▶ **DATA RECORDS**
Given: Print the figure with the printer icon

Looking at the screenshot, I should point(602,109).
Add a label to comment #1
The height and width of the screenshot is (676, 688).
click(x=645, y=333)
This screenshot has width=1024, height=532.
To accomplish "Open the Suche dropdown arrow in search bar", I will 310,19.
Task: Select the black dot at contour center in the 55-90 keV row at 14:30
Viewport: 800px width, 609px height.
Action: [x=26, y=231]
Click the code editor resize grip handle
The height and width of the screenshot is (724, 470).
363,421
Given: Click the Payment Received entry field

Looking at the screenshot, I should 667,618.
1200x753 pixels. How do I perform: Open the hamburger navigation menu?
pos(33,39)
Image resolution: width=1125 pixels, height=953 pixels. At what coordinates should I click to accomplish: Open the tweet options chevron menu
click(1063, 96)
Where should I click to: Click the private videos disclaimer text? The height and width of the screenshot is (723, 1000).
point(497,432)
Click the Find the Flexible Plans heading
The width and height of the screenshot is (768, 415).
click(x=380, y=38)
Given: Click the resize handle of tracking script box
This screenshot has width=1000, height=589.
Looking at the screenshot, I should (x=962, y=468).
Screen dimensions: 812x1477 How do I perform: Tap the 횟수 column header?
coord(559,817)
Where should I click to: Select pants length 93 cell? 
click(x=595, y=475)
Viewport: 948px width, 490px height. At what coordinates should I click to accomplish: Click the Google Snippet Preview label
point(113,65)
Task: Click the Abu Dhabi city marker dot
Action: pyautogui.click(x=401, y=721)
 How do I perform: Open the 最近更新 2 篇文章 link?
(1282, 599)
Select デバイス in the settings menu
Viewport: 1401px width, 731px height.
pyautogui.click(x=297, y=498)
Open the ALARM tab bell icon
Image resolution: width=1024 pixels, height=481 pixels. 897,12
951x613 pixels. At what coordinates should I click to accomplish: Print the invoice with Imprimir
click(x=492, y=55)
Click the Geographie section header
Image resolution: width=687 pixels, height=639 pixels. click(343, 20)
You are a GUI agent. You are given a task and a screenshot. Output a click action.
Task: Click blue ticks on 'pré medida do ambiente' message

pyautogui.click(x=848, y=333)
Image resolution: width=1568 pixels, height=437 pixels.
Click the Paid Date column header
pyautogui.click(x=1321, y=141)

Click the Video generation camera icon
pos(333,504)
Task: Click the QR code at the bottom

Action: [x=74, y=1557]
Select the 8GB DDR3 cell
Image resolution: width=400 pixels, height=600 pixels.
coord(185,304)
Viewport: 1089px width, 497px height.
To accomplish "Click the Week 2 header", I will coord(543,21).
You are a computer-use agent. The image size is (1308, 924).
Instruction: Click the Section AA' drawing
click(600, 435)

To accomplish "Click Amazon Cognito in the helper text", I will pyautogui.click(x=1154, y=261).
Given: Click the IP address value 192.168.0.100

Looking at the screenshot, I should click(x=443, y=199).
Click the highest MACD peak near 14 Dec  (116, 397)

▶ **PROBLEM STATEMENT**
Whenever a line above includes "will", copy it in full.

▶ **SOLUTION**
To accomplish "Open the Suche dropdown arrow in search bar", I will 310,19.
To accomplish "Click the Week 2 header", I will coord(543,21).
To accomplish "Click Amazon Cognito in the helper text", I will pyautogui.click(x=1154, y=261).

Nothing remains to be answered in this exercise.